[Provided passage — start]

Chinese artificial intelligence startup DeepSeek has unveiled its newest development, DeepSeek-R1, an open-source AI model that performs as well as the leading OpenAI o1 model in math, programming, and reasoning tasks, while costing 90-95% less, VentureBeat reports.
DeepSeek-R1, announced along with the publication of the model's weights on the Hugging Face platform under an MIT license, is a significant step forward for open source AI technologies and potentially levels the playing field in the global race to achieve artificial general intelligence (AGI). DeepSeek-R1, based on another DeepSeek V3 model, has shown strong results in tests:
- 79.8% in the AIME 2024 math competition (compared to 79.2% in o1);
- 97.3% on the MATH-500 test (96.4% in o1);
- A score of 2,029 on Codeforces, which is higher than 96.3% of human programmers.
Although OpenAI o1 slightly outperformed in general knowledge (91.8% accuracy vs. 90.8% for DeepSeek-R1 on the MMLU test), DeepSeek demonstrated strong capabilities in complex reasoning and programming, which is an important achievement for the Chinese AI sector.
At the same time, DeepSeek-R1 significantly reduces the cost of use. While OpenAI o1 costs $15 per million incoming tokens and $60 per million outgoing tokens, the DeepSeek Reasoner API based on the R1 model offers $0.55 per million incoming tokens and $2.19 per million outgoing tokens.
This price advantage, combined with comparable performance, can make DeepSeek an attractive choice for developers and businesses looking for effective AI tools.
The development of DeepSeek-R1 started with DeepSeek-R1-Zero, a model trained exclusively with reinforcement learning (RL). Through a process of trial and error, the model learned complex reasoning on its own, achieving 86.7% accuracy on the AIME 2024 benchmark, which is the same as OpenAI o1-0912.

[Provided passage — finish]
[Information provided — start]

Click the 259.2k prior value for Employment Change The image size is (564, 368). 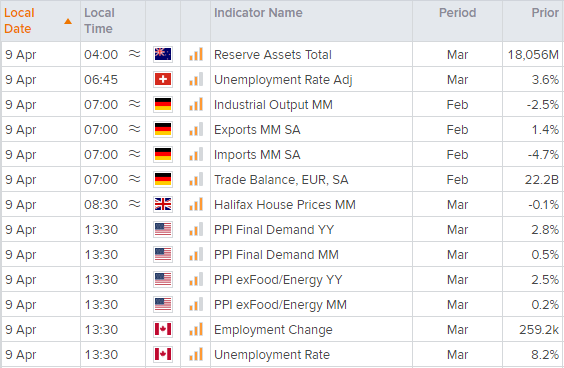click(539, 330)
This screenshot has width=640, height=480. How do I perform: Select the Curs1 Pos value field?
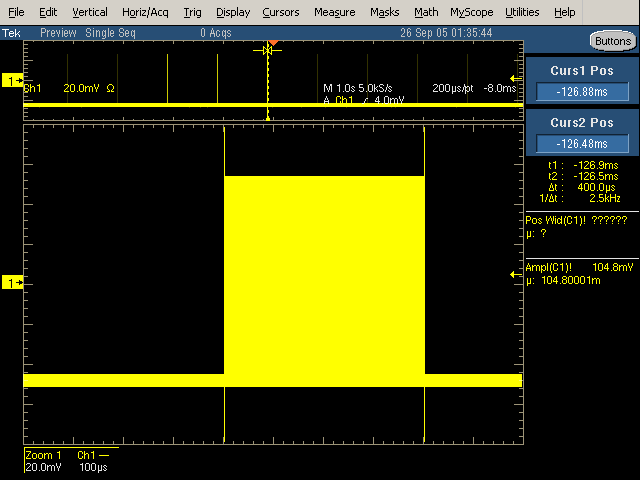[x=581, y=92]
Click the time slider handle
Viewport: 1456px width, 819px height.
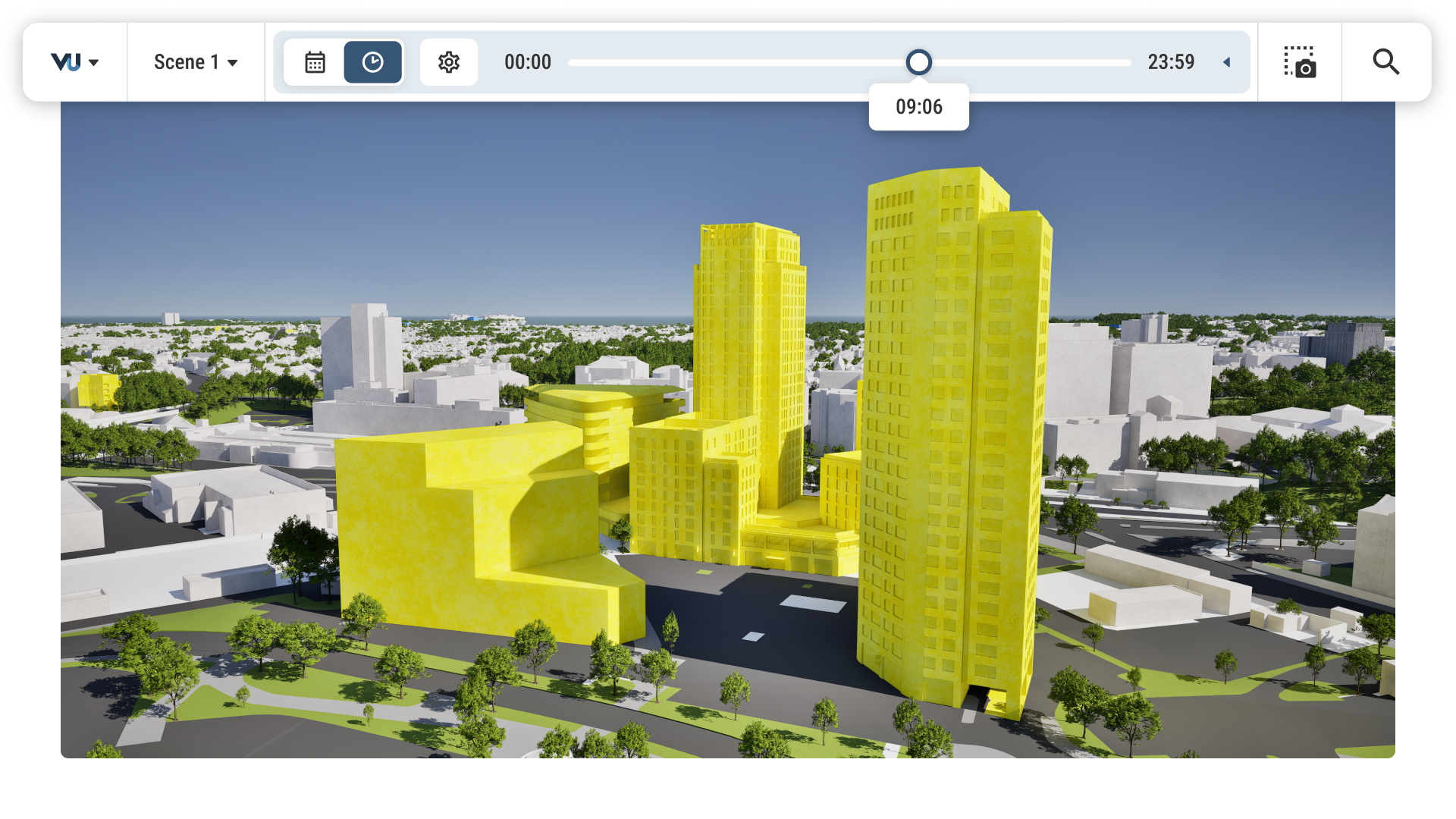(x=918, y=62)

[Information provided — finish]

Task item A: In the DeepSeek-R1 article, what does the DeepSeek Reasoner API charge per million outgoing tokens?
Task item B: Write the next part of the DeepSeek-R1 article, following on from its final sentence.

Exercise result A: $2.19 per million outgoing tokens.

Exercise result B:
However, early versions faced problems such as language mixing and poor readability. DeepSeek addressed these issues using a multi-stage approach:
- Fine-tuning the DeepSeek-V3 base model with the help of starting data;
- RL learning for reasoning tasks;
- Retraining using supervised data from different domains, such as actual questions and answers and self-awareness.
The result is an improved DeepSeek-R1 model that combines advanced reasoning capabilities with improved readability and functionality.
The release of DeepSeek-R1 generally shows an increase in the competitiveness of open source AI models. By distilling its technology into smaller models, DeepSeek has shown the ability to improve performance at scale. For example, the distilled Qwen-1.5B model outperformed the larger GPT-4o and Claude 3.5 Sonnet models in math tests.
In addition, the entire development process-including training data and methodologies-is open, which promotes transparency and collaboration in artificial intelligence research.
DeepSeek is showcasing R1 on its DeepThink platform, which resembles ChatGPT and also offers model weights, a code repository, and API integration.